Os volumosos investimentos publicitários deixaram de ser distribuídos aos grupos de comunicação. A crise financeira derruba pilastras importantes do edifício da comunicação. Milhares de empregos deixam de existir. A massificação informativa via internet cria novas levas de consumidores, eles mesmos sendo receptores e fontes de comunicação. Interessante é observar que o funil da comunicação passa a ter sua entrada quase com a mesma largura da saída. Ou seja, as portas de entrada e de saída das mensagens passam a abrigar quantidades quase idênticas de transmissores e receptores de informação.

O jornalismo de opinião

Assiste-se a uma monumental expansão do juízo de valor sobre os fatos do cotidiano. O "achismo" inunda o mercado. Expande-se a rede de influenciadores, colunistas, intérpretes e quadros de opinião em detrimento da informação socialmente significativa. Os grupos de imprensa tornam-se alvos da crítica social. Parcela ponderável do poderio da imprensa clássica entra nas mãos de grupos financeiros/investidores do mercado.

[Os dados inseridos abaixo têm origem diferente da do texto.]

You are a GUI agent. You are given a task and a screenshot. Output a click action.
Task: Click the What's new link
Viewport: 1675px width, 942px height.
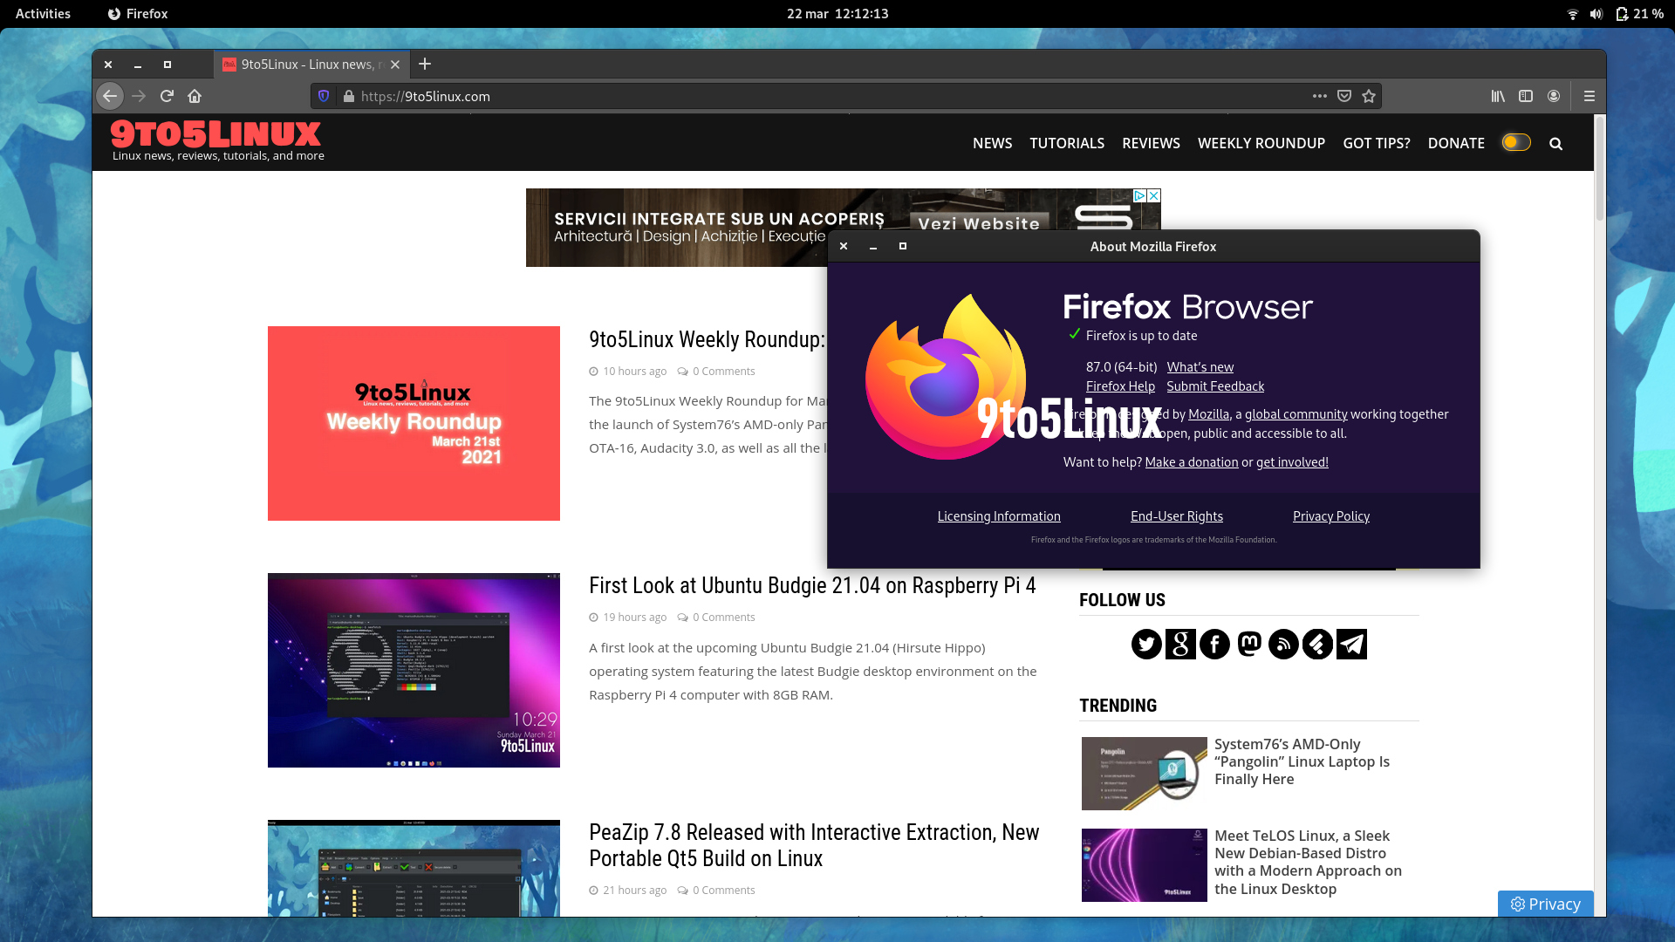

A comunicação institucional

A sociedade atravessa um ciclo de densa organicidade. Multiplica-se a teia de associações, movimentos, núcleos, grupos e organizações de toda espécie, que criam sistemas e estruturas próprias de comunicação - assessorias, consultorias, agências e grupos independentes. A par dessa visão compartimentada da sociedade, os Poderes constituídos - Executivo, Legislativo e Judiciário - também organizam, há muito tempo, operações próprias de comunicação (com sistemas de rádio e TV, equipes profissionalizadas, etc.) Assim, a carga informativo-analítica da mídia tradicional torna-se menor. Amplia-se consideravelmente o universo de receptores de mensagens institucionais, originadas nos Poderes Executivo, Legislativo e Judiciário em todas as três esferas: Federal, estadual e municipal. Parcela dos profissionais da grande imprensa migra para as estruturas de comunicação institucional.

Impactos e efeitos

Os impactos dessa realidade começam a ser medidos, a partir da cultura de absorção de informação por parte de nossa sociedade virtual. Entre os efeitos, podemos anotar:

- perda de credibilidade na informação (abundancia de fake news)

- perda de qualidade informativa

- ingresso de "exércitos" dispostos a integrar a "guerra da informação e da contra-informação"

- formação e expansão do apartheid social por meio da guerra expressiva; polarização discursiva

- Enfraquecimento financeiro dos grupos tradicionais de comunicação

- Desemprego em massa de jornalistas

-Incremento de mensagens falsas que chegam aos grupamentos sociais

- Reformulação do modelo clássico de comunicação

- Fortalecimento da "individualidade"

- Expansão do Estado-Espetáculo: olimpianos da cultura de massa; criação de mitos

- Negação dos "perfis tradicionais" da velha política.

Controle

No meio desse turbilhão, o brasileiro que se acha escolhido de Deus investe contra a imprensa e tenta criar a sua própria realidade. Talvez não perceba que só os seus mais fanáticos seguidores acreditam que ele é emissário dos Céus.

P.S. Luiz Inácio, em 2005, até que tentou criar um Conselho Federal de Jornalismo. Objetivo: "orientar, disciplinar e fiscalizar o exercício da profissão e a atividade do jornalismo".